But we are in uncharted territory now in many cities. The highest cycling flows considered in the TRL report were 100 per hour. Now on many London bridges and other main roads, we have cycling flows of 1000+ at peak, and the same will happen in other cities where cycling is growing. The impact on buses of 100 versus 1000 cyclists per hour will be different. For one thing, you get platooning behaviour at higher flows – and a platoon of cyclists simply can’t get out of the way of a bus in the same way that a lone rider can. Mixing with large numbers of cyclists is thus understandably frustrating for bus drivers. In the Oxford study that inspired my Near Miss work, bus drivers were particularly stressed by near misses with cyclists. They didn’t want to cause injury but the close mixing of buses with large numbers of bikes made them constantly scared of doing so.
A presentation I gave at the Modelling World conference (accompanying academic paper currently under peer review; available on request) further highlighted that if cyclist diversity improves (more women, older riders, and children) the slower speed of the new riders would further impact buses, if lanes are shared. Currently the 1,200 people riding over London Bridge in the morning peak are mostly young-ish men, almost all travelling at 30kph or faster, compared to more normal speeds of 20-30kph. Even so, the sheer numbers will affect bus speeds – but slower cyclists would do so more.

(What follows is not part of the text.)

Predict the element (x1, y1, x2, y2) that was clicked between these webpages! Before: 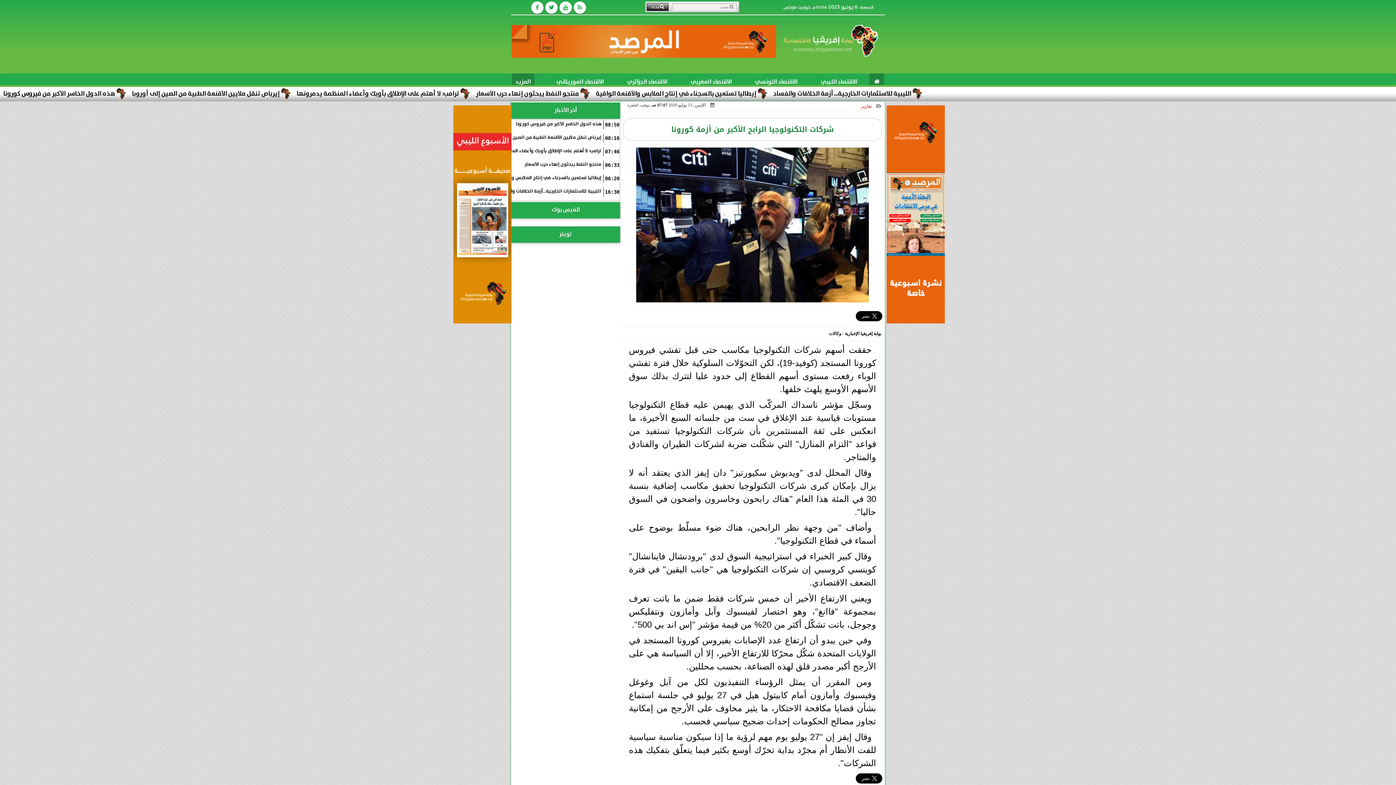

The potential for cycles to delay buses in shared lanes suggests an inconvenient fact for received wisdom: where cycling flows are high, some of the bus slowdown could be due to this. So the bus lobby’s tendency to oppose cycle infrastructure may be self-defeating in contexts such as London where flows are already high. You might block cycle infrastructure, but you’ll then have buses stuck behind platoons of cyclists. In places where cycling rates remain low, blocking cycle tracks may successfully suppress demand for cycling – which may help maintain bus ridership among those who might otherwise cycle some of their trips, but is hardly conducive to giving people a good choice of sustainable modes for different journeys.
Rather than sustainable modes taking pot shots at each other, we need an honest conversation about how to support them all. This will require radical and strategic thinking, and being open about gains and losses. But sometimes solutions are obvious. On London Bridge, two-thirds of carriageway space is allocated to private motor vehicles, when at least three-quarters of those travelling over the bridge at peak (excluding pedestrians) are on buses or cycles. Re-allocating space from private motor traffic to cycles would help both cyclists and bus passengers, removing a source of conflict and delay.
Taking a broader strategic view, in cities I think we should be considering a more ambitious network of bus or tram rapid transit corridors, which would often exclude private motor traffic, and which should be accompanied by protected infrastructure for cycling. In other parts of the network, we might separate bus and bike routes entirely. This can also help buses, by encouraging cyclists off bus routes and onto higher quality infrastructure. It’ll already be happening in London as cyclists divert from parallel bus corridors to the Embankment cycle tracks.
The key is for walking, cycling, and public transport advocates to lobby together for more priority for all these modes – not to join the car lobby’s campaign against congestion. The Begg report bemoans the weakness of the bus passenger lobby: something I’d agree with, but with a caution that the interests of bus passengers and bus companies don’t necessarily coincide. Bus companies are large, powerful private organisations, and they can often get their voices heard. That’s one reason why we have hundreds of kilometres of bus lane in London. But it’s true that those affected by bus operations – bus passengers, and those injured by buses, or affected by air pollution, as well as those who drive buses – are not heard so much.
If people have more sustainable mobility choices, so much the better. If people feel ‘forced’ to walk, cycle, or use the bus or tram, they may instead take the opportunity to drive, if they get the chance. With cycling’s growth, some new trips will come from the car, others from buses or walking, while others will be entirely new journeys. We shouldn’t be fixated on the short term shifts: sustainable transport gains if we create networks of infrastructure that prioritise cycling, walking and public transport. This happened with Seville’s cycle track system, where initially some mode shift was from buses to cycles, but mode shift from cars to buses then meant public transport’s mode share actually also grew. The long-term goal is a societal transition away from the car, locking in multi-modality (walking, cycling and public transport as desired options) for future generations.